Mission: To develop a robotic system to automate the labor-intensive tasks involved in manufacturing cell and gene therapies, such as gene transduction and cell expansion.
Gene and cell therapies are maturing as a field, as advances in genomics and data analysis open up the way for ever more advanced therapies. One limitation of this trend is that much of the manufacturing process is currently manual, making it expensive and hard to produce consistent results.
“The first generation of cell and gene therapies have demonstrated the revolutionary potential of these products but also the challenge of making them available to patients at scale,” Ori Biotech’s co-founder and CSO, Farlan Veraitch, told me.
Ori Biotech aims to address this manufacturing bottleneck by making robots take care of simple, but time-consuming tasks. For example, adding or taking away cells from cell culture containers in current practice is laborious, and also can also introduce contamination into the batch. Part of Ori’s approach is to make adjustable containers that reduce the need for moving cells between containers and exposing them to contamination.
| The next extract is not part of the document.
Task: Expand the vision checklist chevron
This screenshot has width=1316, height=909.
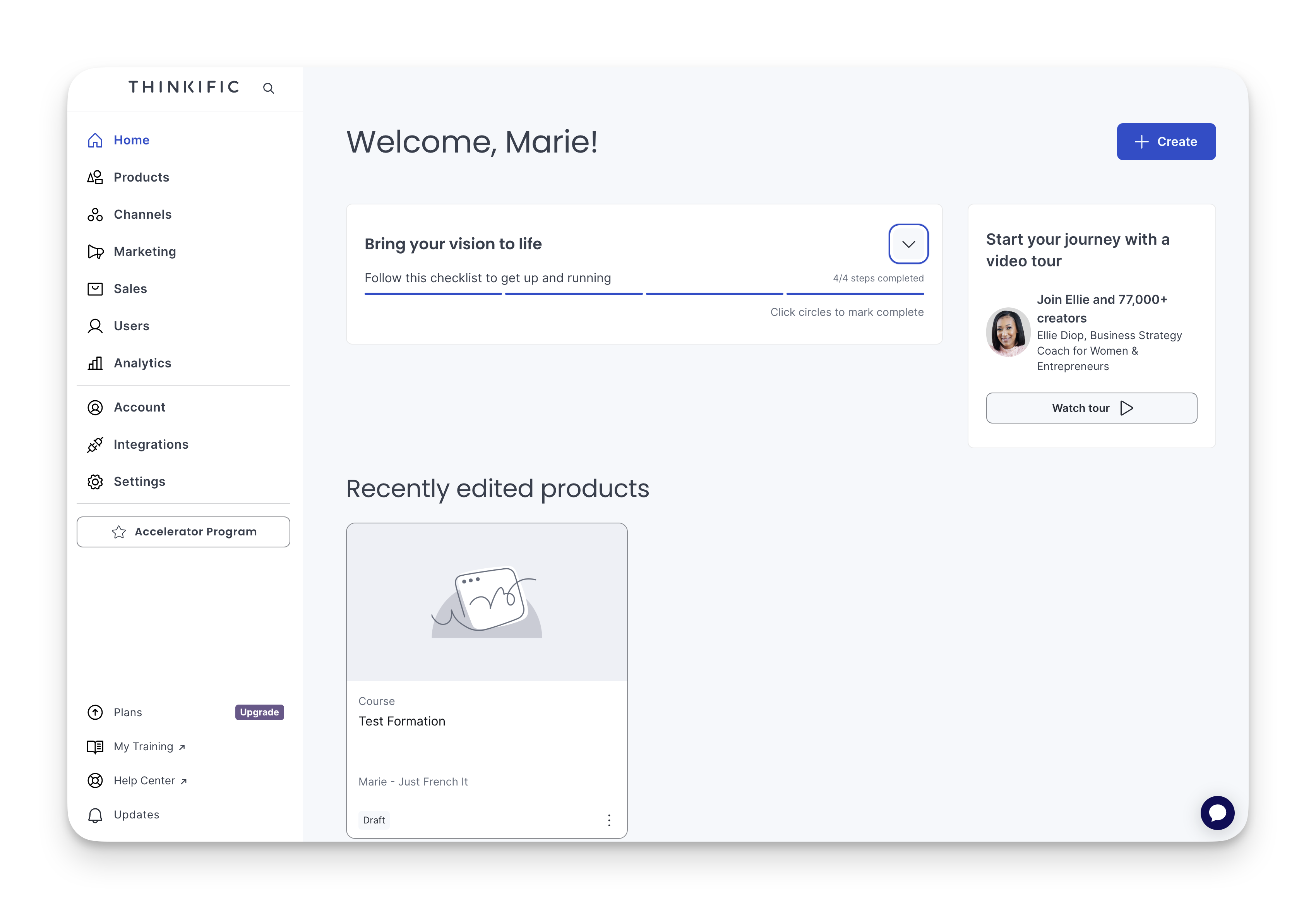Action: 908,244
There are many companies similarly developing methods for improving the manufacture of gene and cell therapies. For example, the Belgian company Univercells recently raised €50M to fund manufacturing technology to make viral vector production cheaper in gene therapies. Synthace is another company automating lab protocols involved in the quality control process of manufacturing. According to Veraitch, Ori stands out from other companies because it was set up by experts in the gene therapy field.
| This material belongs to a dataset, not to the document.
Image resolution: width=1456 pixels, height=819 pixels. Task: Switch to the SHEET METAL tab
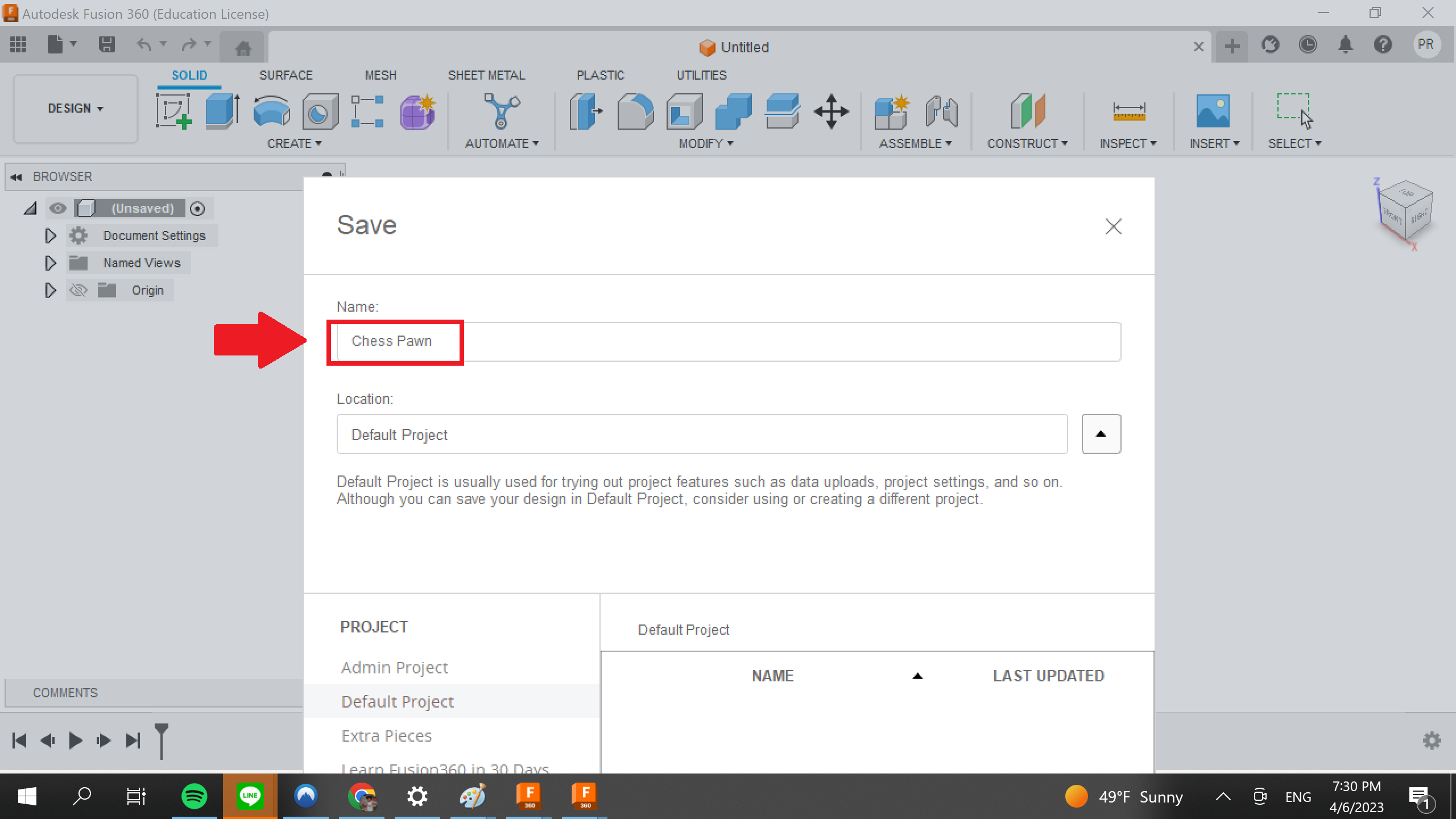[x=486, y=75]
“Many of them are startups innovating in one unit operation, others are part of established service providers that aren’t really technology companies and still others are repurposing technologies from other uses to try to find a way to fit a square peg to into a round hole,” he told me.
Ori Biotech has a number of partners involved, such as Hitachi Chemical, and the UK innovation center Cell and Gene Therapy Catapult. The company aims to test its system in early 2020 in its partners’ labs. Ori is funding the development with an €8.6M seed round that it raised last month.
What we think:
With the current difficulties in manufacturing cell and gene therapies, they are expensive to make and aren’t meeting their full mainstream potential. With companies like Ori Biotech working on it, this may not be the case for long.
“With the amazing clinical data coming through and more than 900 companies running more than 1,000 clinical trials in cell and gene therapy, the industry is poised at a tipping point,” Veraitch said. “We are seeing cures for previously untreatable types of cancer and terminal rare disease being studied and approved so there is plenty of reason to be hopeful.”
In addition, Veraitch believes that overcoming manufacturing obstacles will also lead to the treatments becoming more accessible to healthcare systems and patients. At present, gene therapies are among the most expensive drugs in the world, such as Novartis’ spinal muscular atrophy treatment Zolgensma, which is priced at over €1.8M per person.
“The industry is currently at a similar stage to Henry Ford building one Model-T at a time in his workshop and needs a move to the equivalent of assembly-line manufacturing, which would increase throughput, decrease costs, and increase quality,” concluded Veraitch.